As unfortunate as it is, when we step out to do what God created us to do, we might be met with criticism – sadly sometimes from fellow Christians.  In our heart we set out to serve God by using the gifts He’s given and while there are many who will commend us there will be a handful of people who didn’t like something because it wasn’t their style, or preference, or the way they would do it.

I remember once writing someone a letter of encouragement to which the recipient said, “I didn’t think you were sincere in your letter.” It made me recognize and realize that we’re not called to serve God in a win or lose situation, but to use the gifts and talents He’s given whether we’re commended or criticized.

We can appreciate the opinions of others most of the time, but we must to remember that we can’t let everyone sway us with them.

Those are just my opinions…and now you can filter them.

REPENT: Just Do It! (WOW! Write.On.Wednesday! Blog takes 2.25 minutes to read)

Today is the National Day of Repentance. Tomorrow will follow with the National Day of Prayer.

Somehow I never knew about it until today. I’m thankful that I did just learn about it, because yesterday my friend Preston Lund shared something on FACEBOOK. Here are his words:

“What happened to repentance? It’s like ‘as long as I am honest about my sin issue it’s ok.’ I don’t think that’s true. I think repentance somehow activates God’s grace, the imparting of His power to overcome. When we repent with genuine contrition and mourning over sin, then it’s ok because we are working on it; God is working on it. But if you don’t care, God knows and He isn’t going to violate your will and demean His relationship with you. Repent. Just start trying however you can think to start trying. Call someone. Pray this prayer. “I want to want to want to be like You Jesus.” Don’t be prideful, and don’t let my hypocrisy stop you if you see me fail. Just call out now and be saved, be renewed, restore incredibly important fellowship with the God who gave you life, TWICE!!!!”

He understands that repenting is a missing piece of the puzzle of our Christianity and our responsibility as a believer. We miss fellowship with our Lord when we continue in sin and we miss being an example to others who are questioning, wondering, and maybe considering following Christ. We’re not perfect, but when we repent we at least show that we are serious about our relationship with God.

Last week I blogged: The Standard of Measure by Which We Appear to be Holy. Preston’s words embellish what I wrote about. We think we can fool God and man. We think we can “get away” with things, but we can’t. My husband Joe and I often meet with many couples whose marriages are failing. Usually they’re failing because of an affair, but that isn’t the real reason. Peel back the layers on the onion and you’ll find a very pungent odor. Peel back the layers of marriage and you’ll find the root sin of pride along with its other manifestations: selfishness, wanting to be happy at the expense of anyone else, pornography, lust, sexual addiction, selfishness, gluttony, anger, greed, jealousy, envy…..and I’m sure you can add many more to the list.
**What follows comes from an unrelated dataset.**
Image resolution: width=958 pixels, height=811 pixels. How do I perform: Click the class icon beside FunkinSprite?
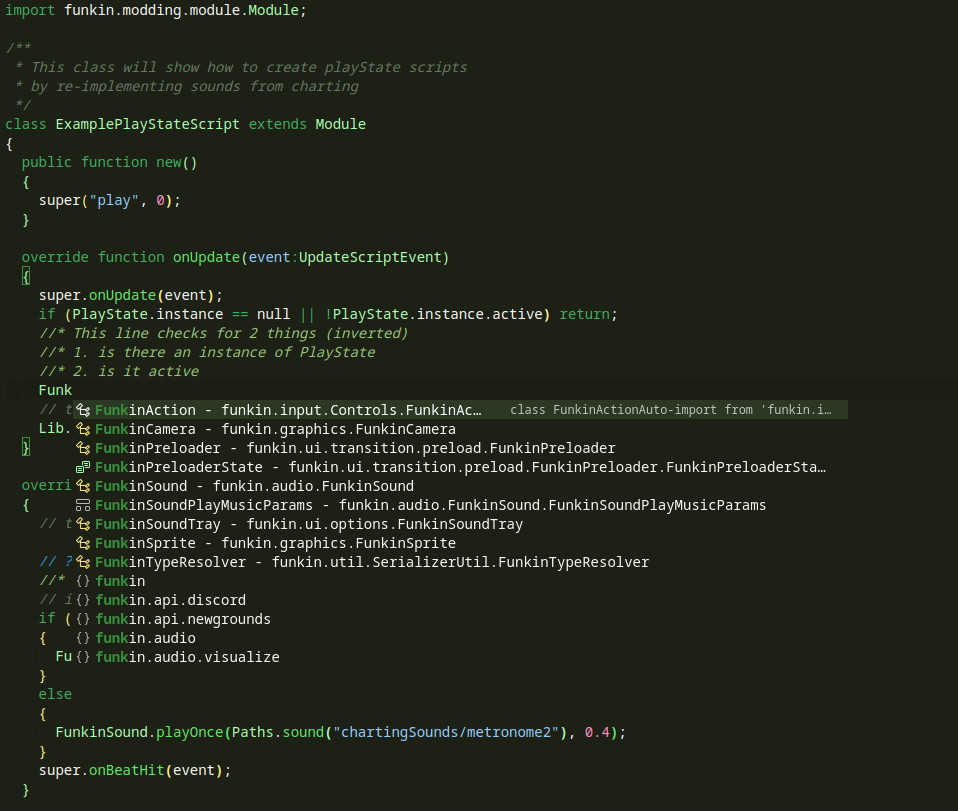point(84,542)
Let’s take a minute and ask the Lord to reveal our sin to us. THEN, repent of it. REPENT means to turn away from it. Walk away. Run away. BOLT! Don’t look back and don’t do it again. Stop toying with it. Stop playing with it. Stop being tempted by it. STOP IT. Ask those you’ve hurt to forgive you, and make amends to make things right. God has the glue to hold friendships, marriages, and life together. But we have to make the effort to correct our wrongs.

THE KEY: Take the first step and just do it.